Please return, with no alterations, the lines below from the very first through the one that contains "You are a computer-use agent. Screen".

Supplied material Start Marker

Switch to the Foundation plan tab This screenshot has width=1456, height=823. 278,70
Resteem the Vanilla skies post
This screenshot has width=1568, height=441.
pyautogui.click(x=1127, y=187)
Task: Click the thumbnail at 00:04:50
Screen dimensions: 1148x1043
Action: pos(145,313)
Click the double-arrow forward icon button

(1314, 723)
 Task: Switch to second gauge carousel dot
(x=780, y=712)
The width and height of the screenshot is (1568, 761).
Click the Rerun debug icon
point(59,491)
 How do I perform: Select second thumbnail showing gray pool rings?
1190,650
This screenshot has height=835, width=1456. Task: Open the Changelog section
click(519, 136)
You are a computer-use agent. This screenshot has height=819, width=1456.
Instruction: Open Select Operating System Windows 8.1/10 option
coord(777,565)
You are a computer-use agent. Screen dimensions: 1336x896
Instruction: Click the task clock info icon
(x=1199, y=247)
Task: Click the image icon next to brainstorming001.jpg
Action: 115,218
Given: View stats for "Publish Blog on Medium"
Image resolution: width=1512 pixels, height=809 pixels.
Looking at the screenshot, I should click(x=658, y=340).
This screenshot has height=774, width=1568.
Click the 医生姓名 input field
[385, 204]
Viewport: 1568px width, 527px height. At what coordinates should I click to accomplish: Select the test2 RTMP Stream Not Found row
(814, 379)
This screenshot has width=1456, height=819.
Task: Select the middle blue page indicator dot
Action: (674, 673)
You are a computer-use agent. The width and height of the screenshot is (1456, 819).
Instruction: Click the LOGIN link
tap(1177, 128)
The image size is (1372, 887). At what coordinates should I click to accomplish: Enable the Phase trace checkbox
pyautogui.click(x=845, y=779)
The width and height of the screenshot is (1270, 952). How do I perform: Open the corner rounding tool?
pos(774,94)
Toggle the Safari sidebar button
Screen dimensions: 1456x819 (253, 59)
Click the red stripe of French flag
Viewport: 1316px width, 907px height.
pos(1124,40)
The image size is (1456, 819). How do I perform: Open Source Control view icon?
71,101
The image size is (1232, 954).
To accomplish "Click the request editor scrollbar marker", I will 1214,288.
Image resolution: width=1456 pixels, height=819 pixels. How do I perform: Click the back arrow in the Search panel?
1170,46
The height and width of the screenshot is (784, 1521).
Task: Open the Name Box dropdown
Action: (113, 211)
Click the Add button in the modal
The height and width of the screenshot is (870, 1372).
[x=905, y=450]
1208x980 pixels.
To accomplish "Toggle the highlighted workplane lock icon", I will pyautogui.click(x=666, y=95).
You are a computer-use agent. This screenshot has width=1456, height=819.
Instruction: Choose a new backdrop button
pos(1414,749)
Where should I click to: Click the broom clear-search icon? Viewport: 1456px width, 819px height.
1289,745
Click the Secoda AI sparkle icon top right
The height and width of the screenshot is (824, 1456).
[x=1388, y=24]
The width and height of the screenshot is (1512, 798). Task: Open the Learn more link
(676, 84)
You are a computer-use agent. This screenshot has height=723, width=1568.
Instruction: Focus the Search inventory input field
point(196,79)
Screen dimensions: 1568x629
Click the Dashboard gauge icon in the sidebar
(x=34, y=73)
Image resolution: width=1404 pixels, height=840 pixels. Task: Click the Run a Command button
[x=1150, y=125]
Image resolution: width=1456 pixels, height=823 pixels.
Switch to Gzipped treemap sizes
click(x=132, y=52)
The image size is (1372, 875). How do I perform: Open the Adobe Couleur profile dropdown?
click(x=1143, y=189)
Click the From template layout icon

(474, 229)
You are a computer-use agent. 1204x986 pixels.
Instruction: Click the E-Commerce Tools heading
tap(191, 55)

Supplied material End Marker

**Solved exercise:**
Switch to the Foundation plan tab This screenshot has width=1456, height=823. 278,70
Resteem the Vanilla skies post
This screenshot has width=1568, height=441.
pyautogui.click(x=1127, y=187)
Task: Click the thumbnail at 00:04:50
Screen dimensions: 1148x1043
Action: pos(145,313)
Click the double-arrow forward icon button

(1314, 723)
 Task: Switch to second gauge carousel dot
(x=780, y=712)
The width and height of the screenshot is (1568, 761).
Click the Rerun debug icon
point(59,491)
 How do I perform: Select second thumbnail showing gray pool rings?
1190,650
This screenshot has height=835, width=1456. Task: Open the Changelog section
click(519, 136)
You are a computer-use agent. This screenshot has height=819, width=1456.
Instruction: Open Select Operating System Windows 8.1/10 option
coord(777,565)
You are a computer-use agent. Screen dimensions: 1336x896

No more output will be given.